Либерзон велел мне и Даниэлю сохранить для него место рядом с Фаней, и это было завершением нашего долгого спора из-за кладбища. Больше никто не беспокоил меня. Старик укутался в свою слепоту, был отправлен в дом престарелых и разделил комнату, где раньше жили дедушка и Шуламит, со старым выходцем из Болгарии, которому исполнилось сто четыре года.
Долголетие нового соседа его впечатлило.
— Йогурт? — уважительно спросил он.
— Коньяк и шоколад, — ответил болгарин и представился. Его звали Альберт.
Так Либерзон потерял еще одну свою иллюзию, зато приобрел более глубокое знание человеческой натуры.
В течение одной недели он потерял жену и покинул свою землю, и поэтому его дружба со старым болгарином началась решительно и быстро. Оба они знали, что дом престарелых — их последняя остановка, и были настроены использовать ее наилучшим образом. Либерзон не спорил с Альтбертом, не пытался его переубедить или склонить на правильный путь, и Альберт платил ему улыбкой, которую Либерзон хоть и не видел, но ощущал всей кожей лица. Они вели приятные лаконичные беседы и пришли к такому дружескому взаимопониманию, которое даруется лишь немногим.
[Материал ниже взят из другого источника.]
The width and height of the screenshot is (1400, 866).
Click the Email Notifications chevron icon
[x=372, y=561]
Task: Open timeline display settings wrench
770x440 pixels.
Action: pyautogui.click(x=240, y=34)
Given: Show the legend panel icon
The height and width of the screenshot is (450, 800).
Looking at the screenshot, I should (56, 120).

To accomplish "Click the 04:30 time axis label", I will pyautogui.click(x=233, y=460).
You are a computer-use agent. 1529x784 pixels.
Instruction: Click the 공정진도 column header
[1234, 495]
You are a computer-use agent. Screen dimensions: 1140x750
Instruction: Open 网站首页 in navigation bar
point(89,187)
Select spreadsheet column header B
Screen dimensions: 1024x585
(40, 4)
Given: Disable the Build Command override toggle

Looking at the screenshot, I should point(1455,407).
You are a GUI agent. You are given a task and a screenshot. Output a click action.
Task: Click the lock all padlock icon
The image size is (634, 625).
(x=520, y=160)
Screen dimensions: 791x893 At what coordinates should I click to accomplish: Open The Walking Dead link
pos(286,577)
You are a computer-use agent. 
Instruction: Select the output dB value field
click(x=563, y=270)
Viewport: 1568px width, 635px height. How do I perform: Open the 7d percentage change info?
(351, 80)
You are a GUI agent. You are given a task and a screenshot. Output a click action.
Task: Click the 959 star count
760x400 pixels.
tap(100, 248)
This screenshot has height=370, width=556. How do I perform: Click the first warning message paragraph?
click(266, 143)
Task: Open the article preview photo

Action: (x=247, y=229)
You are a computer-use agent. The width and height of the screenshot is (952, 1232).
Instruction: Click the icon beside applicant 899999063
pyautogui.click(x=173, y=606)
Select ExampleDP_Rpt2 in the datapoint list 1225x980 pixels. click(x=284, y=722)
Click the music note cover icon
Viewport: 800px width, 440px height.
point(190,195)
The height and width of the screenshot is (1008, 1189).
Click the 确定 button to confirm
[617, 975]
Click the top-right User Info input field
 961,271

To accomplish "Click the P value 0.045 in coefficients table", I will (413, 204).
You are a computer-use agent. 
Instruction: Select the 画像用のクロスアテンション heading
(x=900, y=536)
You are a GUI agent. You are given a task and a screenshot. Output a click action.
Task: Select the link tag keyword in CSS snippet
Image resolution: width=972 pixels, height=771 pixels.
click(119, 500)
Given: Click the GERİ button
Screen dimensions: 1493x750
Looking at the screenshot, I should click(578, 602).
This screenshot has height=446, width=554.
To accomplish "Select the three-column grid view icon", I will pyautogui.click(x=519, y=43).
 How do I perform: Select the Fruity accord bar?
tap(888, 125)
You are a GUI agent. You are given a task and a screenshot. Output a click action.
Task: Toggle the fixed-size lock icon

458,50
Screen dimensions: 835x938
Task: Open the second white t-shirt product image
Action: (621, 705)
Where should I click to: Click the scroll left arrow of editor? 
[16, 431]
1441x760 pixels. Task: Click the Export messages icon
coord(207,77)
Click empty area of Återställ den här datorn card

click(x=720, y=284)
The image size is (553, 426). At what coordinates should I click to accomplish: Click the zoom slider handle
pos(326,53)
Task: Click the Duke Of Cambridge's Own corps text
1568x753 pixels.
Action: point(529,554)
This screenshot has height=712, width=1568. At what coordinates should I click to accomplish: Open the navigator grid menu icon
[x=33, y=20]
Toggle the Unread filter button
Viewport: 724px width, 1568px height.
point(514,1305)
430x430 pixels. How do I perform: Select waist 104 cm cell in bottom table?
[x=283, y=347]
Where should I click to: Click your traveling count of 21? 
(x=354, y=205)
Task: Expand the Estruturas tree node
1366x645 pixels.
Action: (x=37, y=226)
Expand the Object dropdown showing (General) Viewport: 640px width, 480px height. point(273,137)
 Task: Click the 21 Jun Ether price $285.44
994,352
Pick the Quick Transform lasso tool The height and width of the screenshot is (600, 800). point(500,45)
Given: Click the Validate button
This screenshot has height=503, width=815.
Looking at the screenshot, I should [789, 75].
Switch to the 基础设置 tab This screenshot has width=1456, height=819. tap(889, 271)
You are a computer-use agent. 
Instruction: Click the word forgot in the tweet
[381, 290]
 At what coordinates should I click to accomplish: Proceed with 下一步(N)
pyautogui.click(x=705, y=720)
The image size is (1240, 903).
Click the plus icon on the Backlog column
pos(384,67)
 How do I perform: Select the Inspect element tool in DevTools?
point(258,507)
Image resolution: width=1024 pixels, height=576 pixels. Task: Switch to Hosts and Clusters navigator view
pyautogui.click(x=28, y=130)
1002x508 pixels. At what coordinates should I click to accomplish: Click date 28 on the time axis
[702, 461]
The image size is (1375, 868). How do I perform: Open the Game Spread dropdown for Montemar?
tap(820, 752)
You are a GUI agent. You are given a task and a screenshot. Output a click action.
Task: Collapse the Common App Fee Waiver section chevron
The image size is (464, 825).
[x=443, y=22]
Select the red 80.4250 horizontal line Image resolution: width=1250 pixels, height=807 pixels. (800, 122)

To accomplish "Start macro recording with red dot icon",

Либерзон не пытался рассмешить Альберта или произвести на него впечатление, не рассказывал ему о болотах и пеликанах или о «Трудовой бригаде», а только о своем детстве на Украине и о смерти своей жены. Все, что в промежутке, было скрыто черным покрывалом, которое висело перед его глазами.
Болгарин целыми днями лежал в кровати, укрывшись одеялом по грудь, его глаза сверкали. От его мокрых простыней поднимался тонкий запах пролежней и отстойных ям с оружием. Он рассказывал Либерзону о чудесах знаменитого борца Поддубного, о широте души короля Бориса и о вкусе черного хлеба своей молодости в Пловдиве. Он лежал в броне отутюженной, отглаженной белоснежной шелковой рубашки, и его сверкающий галстук напоминал истомленную жаждой черную бабочку, присевшую ему на горло. Ниже пояса, под одеялом, он был совершенно гол, но Либерзон не знал об этом, а если бы и знал, вряд ли вздумал бы обижаться.
43
Время шло, молоко струилось, кукурузные початки созревали, и копья их листьев ранили кожу. Амбары полнились, на деревьях завязывались плоды инжира, были еще войны и еще, и на склад комбикорма пришел новый работник — пожилой и могучий человек по имени Иошуа Бар.
— Я тебя откуда-то знаю, — сказал ему страж Рылов. — И я разберусь откуда.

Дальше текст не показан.